I have a yogurt parfait for breakfast almost every day. This habit allowed me to explore at length the world of granola. So, in today’s post, I will share some of my exploration and what I learned from it to create my homemade granola recipe.
Why yogurt parfait? You may ask. Over the last year and a half, I’ve been pursuing significant improvements in my cycling. As part of this endeavor, I became familiar with sports nutrition, and one recommendation is to start your training day with carbohydrates of a low glycemic index. Oatmeal, yogurt, and most fruit fall into this category, so a yogurt parfait is a great choice.
I try to alter the recipe of my breakfast parfait according to the seasons and what fruits are available and reasonably priced. Initially, I tried every brand of granola and also variations of muesli. Finally, I settled to simple oat and honey granola for the texture, and it paired well with most fruit.
Then, I began exploring bakeries and specialty food shops; some of my favorite in the Seattle area are:
- Cone & Steiner in Capitol Hill.
- Rosellini’s in Ballard,
- Macrina Bakery, in Capitol Hill
- Fuel Coffee, in Capitol Hill
I especially liked the maple, oats, and pecan granola from Cone & Steiner. I like the flavor and the texture that pecans give. I also tried the granola from the Cheeseboard bakery in Berkeley, CA. They included flax seeds in it, and I loved it.

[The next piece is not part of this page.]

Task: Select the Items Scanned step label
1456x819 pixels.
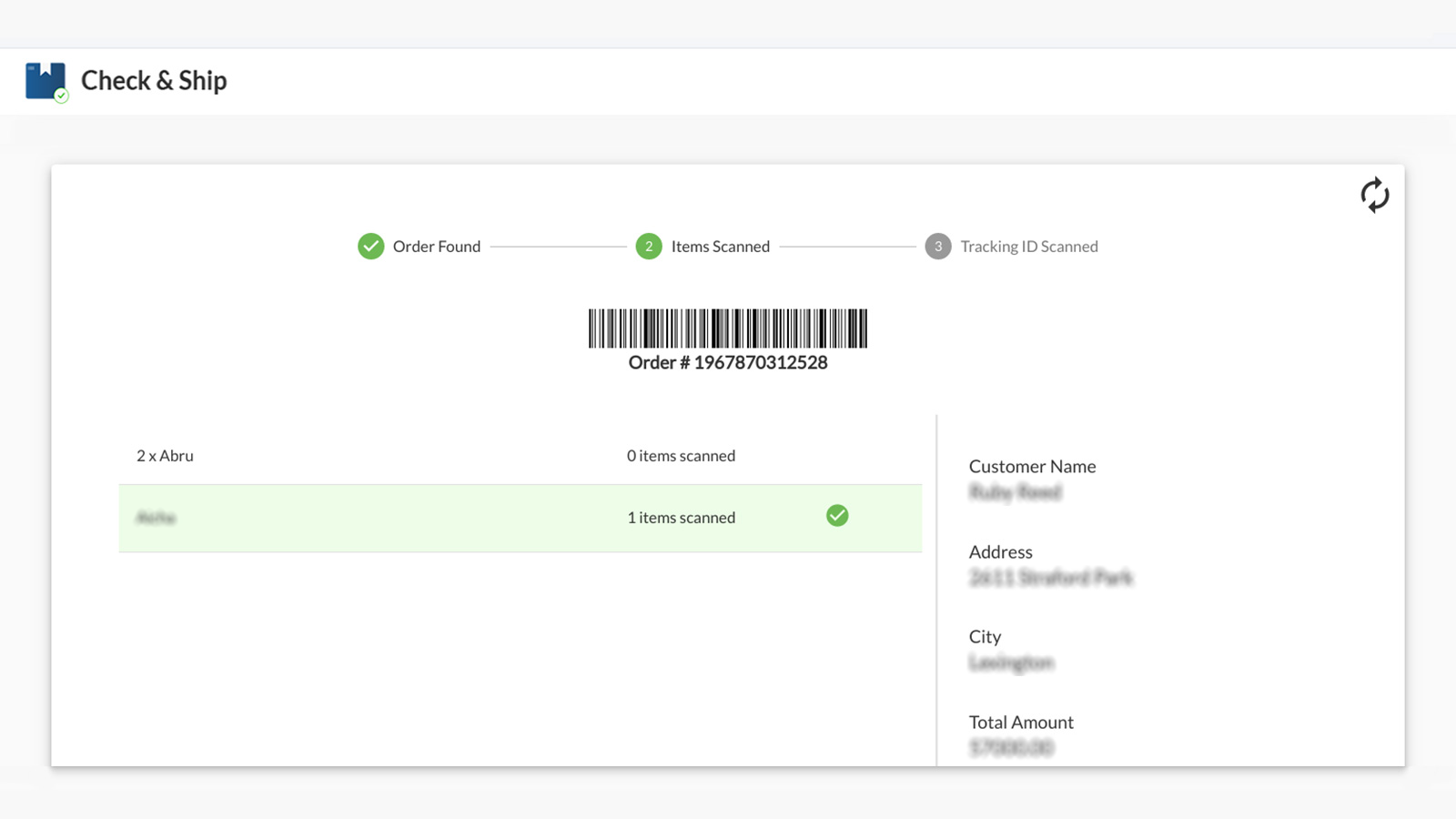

Many granolas pack some raisins and shredded coconut when it comes to inclusions. I find raisins quite dull, but they bring a wonderful natural sweetness to the parfait. However, I discovered the orange-flavored dried cranberries from Trader Joe’s some time ago. I always thought they’d be perfect if mixed in granola, so I decided to include them when I came up with my recipe. Those cranberries bring a citrus flavor that enhances every fruit I add to my parfait.

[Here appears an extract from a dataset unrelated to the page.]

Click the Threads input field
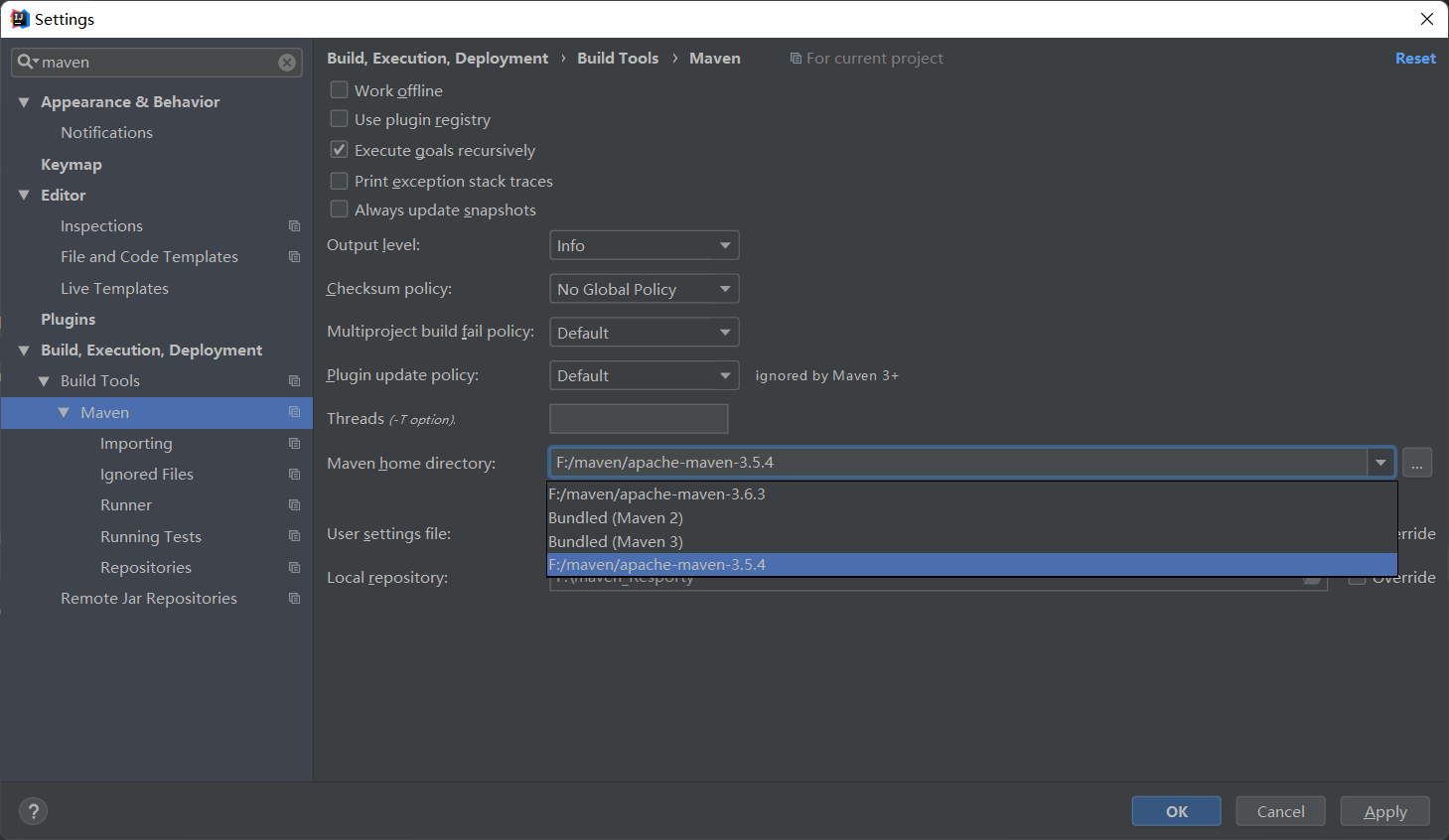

So, to summarize, what I appreciate in Granola is crunch, nuts like pecans, texture from the seeds, and natural sweetness from dried fruit. With all this information, I present you with my “Juanola Granola” recipe, which became my absolute favorite to the extent I only have that one.
Juanola Granola
My favorite combination for granola
A note on the recipe: I don’t measure the quantities, so everything is approximate. I recommend you try and adjust the flavor as you go.
Ingredients
- 2 tbsp honey.
- 1 tbsp date syrup.
- 3 tbsp olive oil.
- 1 pinch of salt.
- 1 tbsp brown sugar.
- 2 cup of Rolled Oats.
- ¼ cup flax seeds.
- ¼ cup roasted pepitas. (optional)
- ½ cup pecans. Broken into tiny pieces.
- ¼ cup coconut flakes.
- ½ cup Trader Joe’s dried cranberries with orange flavor.
Directions
- Preheat your oven to 350ºF
- Whisk and combine the oil, honey, syrup, salt, and sugar until uniform in a large bowl.
- Add the oats, seeds, pepitas if using, and pecans to the bowl. Toss to combine thoroughly, ensuring that the mixture coats every grain and seed.

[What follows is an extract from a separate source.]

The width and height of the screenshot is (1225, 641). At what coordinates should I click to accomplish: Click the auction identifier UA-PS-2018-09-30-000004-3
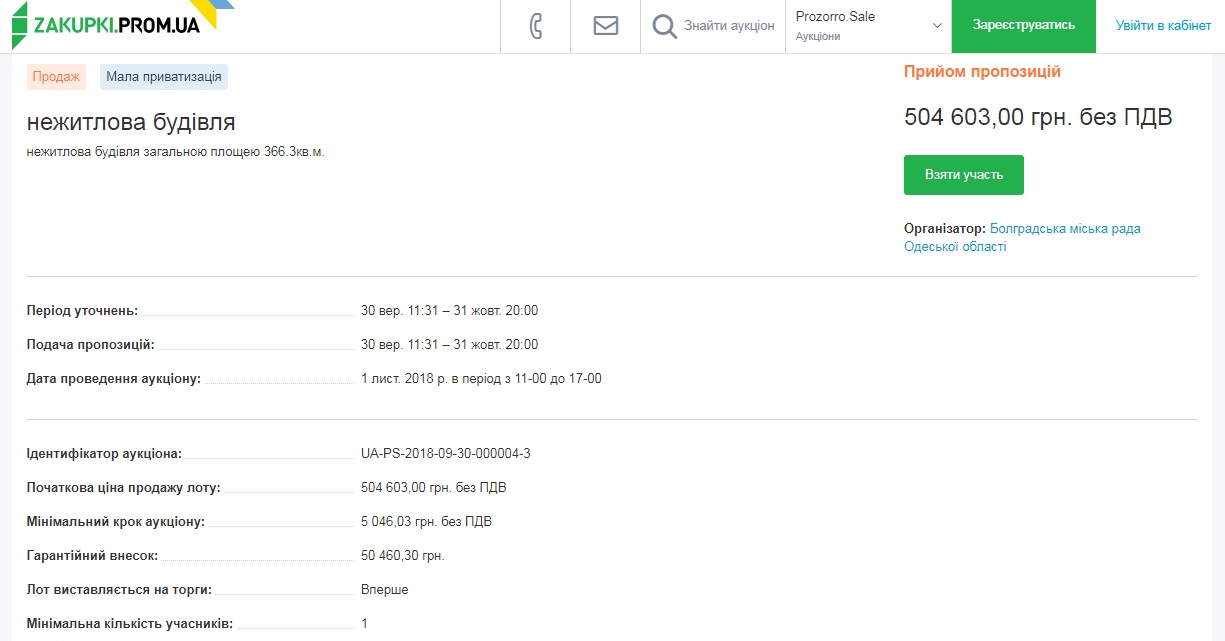(445, 454)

- Line a baking sheet with parchment paper, and spread the mixture in a thin layer.
- Bake for 15 minutes, remove from the oven and redistribute the mixture with a spoon.
- Bake for 10 minutes more, or until golden brown. Then remove from the oven and let the granola cool off.
- Once cool, mix with the coconut flakes and the dried cranberries. Store in an airtight container.
With this, I close the post. I hope you find this recipe helpful but take it as a template to alter all the ingredients and make it your own. Enjoy!